Ebola outbreak hits northern Uganda
The highly contagious and deadly Ebola virus has emerged in northern Uganda, killing at least 31 people in the first recorded outbreak in three years, the ministry of health said in a statement.
The highly contagious and deadly Ebola virus has emerged in northern Uganda, killing at least 31 people in the first recorded outbreak in three years, the ministry of health said in a statement.

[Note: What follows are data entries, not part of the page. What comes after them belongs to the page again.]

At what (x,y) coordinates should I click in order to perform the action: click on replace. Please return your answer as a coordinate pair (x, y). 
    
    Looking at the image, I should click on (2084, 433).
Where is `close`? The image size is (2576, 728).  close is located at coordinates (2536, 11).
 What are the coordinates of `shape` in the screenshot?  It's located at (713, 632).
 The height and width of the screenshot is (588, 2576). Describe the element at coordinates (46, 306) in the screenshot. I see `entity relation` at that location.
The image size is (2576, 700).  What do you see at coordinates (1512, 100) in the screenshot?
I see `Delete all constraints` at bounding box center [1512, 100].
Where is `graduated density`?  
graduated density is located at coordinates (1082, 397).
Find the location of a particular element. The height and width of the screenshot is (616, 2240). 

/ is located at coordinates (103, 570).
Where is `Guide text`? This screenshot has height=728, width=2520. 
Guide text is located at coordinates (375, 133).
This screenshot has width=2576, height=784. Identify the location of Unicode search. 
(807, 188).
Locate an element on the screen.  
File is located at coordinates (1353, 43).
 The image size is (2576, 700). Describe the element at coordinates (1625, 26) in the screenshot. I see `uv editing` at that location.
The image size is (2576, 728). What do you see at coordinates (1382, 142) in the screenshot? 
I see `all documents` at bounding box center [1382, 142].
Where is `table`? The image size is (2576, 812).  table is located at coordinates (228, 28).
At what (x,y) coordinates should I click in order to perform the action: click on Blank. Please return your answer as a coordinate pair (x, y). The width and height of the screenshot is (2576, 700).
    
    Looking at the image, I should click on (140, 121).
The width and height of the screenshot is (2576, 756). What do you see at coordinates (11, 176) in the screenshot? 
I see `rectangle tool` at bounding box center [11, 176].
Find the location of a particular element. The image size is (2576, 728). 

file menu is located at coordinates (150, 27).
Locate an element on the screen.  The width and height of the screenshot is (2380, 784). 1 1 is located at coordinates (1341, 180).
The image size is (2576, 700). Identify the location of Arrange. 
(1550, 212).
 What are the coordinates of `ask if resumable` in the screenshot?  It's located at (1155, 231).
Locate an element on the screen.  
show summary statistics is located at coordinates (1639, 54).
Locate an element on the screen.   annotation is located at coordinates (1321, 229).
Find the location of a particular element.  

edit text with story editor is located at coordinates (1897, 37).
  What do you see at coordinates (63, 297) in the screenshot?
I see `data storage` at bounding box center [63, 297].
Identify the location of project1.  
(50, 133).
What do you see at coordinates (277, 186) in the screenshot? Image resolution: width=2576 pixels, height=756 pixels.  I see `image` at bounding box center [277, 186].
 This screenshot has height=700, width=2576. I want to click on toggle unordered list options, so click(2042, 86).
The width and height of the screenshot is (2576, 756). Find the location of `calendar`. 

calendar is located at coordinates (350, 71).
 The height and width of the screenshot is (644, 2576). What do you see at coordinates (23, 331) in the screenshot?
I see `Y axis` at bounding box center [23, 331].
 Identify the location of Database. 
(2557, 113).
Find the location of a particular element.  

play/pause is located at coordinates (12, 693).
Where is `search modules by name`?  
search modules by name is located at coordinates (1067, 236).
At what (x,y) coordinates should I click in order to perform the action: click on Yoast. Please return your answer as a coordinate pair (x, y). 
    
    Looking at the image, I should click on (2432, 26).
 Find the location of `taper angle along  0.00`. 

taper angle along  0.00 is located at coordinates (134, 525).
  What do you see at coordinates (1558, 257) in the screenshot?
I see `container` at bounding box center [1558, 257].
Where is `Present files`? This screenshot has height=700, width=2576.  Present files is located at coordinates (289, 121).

The World Health Organization dispatched two experts to Gulu, 225 miles north of the capital, Kampala, on Saturday to investigate and advise local health authorities on how to contain the hemorrhagic fever, which kills up to 90 per cent of its victims, a WHO spokesman said.
According to the statement, quoted in the government-run Sunday Vision newspaper: "Three of the dead were student nurses who treated the first Ebola patients admitted to Lacor Hospital in Gulu town. Field officials in Gulu said that at least seven people came down with the disease yesterday (Saturday) alone, bringing the number of people afflicted in the last two weeks to 51."
Uganda has never recorded an outbreak of Ebola before, but there have been cases of the closely related Marburg virus. Ebola was named after a river in Congo, where it was first recorded in a number of villages in 1976.
The virus is spread through contact with bodily fluids and there is no known cure. The virus takes between four and 14 days to kill its victims and causes massive internal bleeding, vomiting and diarrhea, all of which spreads the virus. Death usually comes when the victim "bleeds out" through the eyes, nose, ears and other bodily orifices.
The last recorded Ebola outbreak was in Gabon in February 1997, which killed 10 people. The last major outbreak struck Kikwit, Congo in 1995, killing 245. Researchers do not know where the virus comes from, but when it flares up, it kills humans so fast that outbreaks usually only last a few weeks.
The government-owned New Vision newspaper reported Saturday that the authorities are investigating a recent death from the mysterious disease of a Congolese woman married to a Ugandan soldier. Ugandan troops, who have been supporting rebels in neighboring Congo, have recently returned to Gulu and brought with them Congolese wives.